■ AIM OF THE TASK:
Format the data below as a Markdown table with the columns Row and Text. Put each line's number under Row and the line itself under Text, and leave out any blank lines.

## start PROVIDED RECORDS

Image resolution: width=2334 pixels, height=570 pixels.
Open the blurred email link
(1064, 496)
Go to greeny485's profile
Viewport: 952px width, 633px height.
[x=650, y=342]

## end PROVIDED RECORDS

■ WORKED ANSWER:
| Row | Text |
|---|---|
| 1 | Image resolution: width=2334 pixels, height=570 pixels. |
| 2 | Open the blurred email link |
| 3 | (1064, 496) |
| 4 | Go to greeny485's profile |
| 5 | Viewport: 952px width, 633px height. |
| 6 | [x=650, y=342] |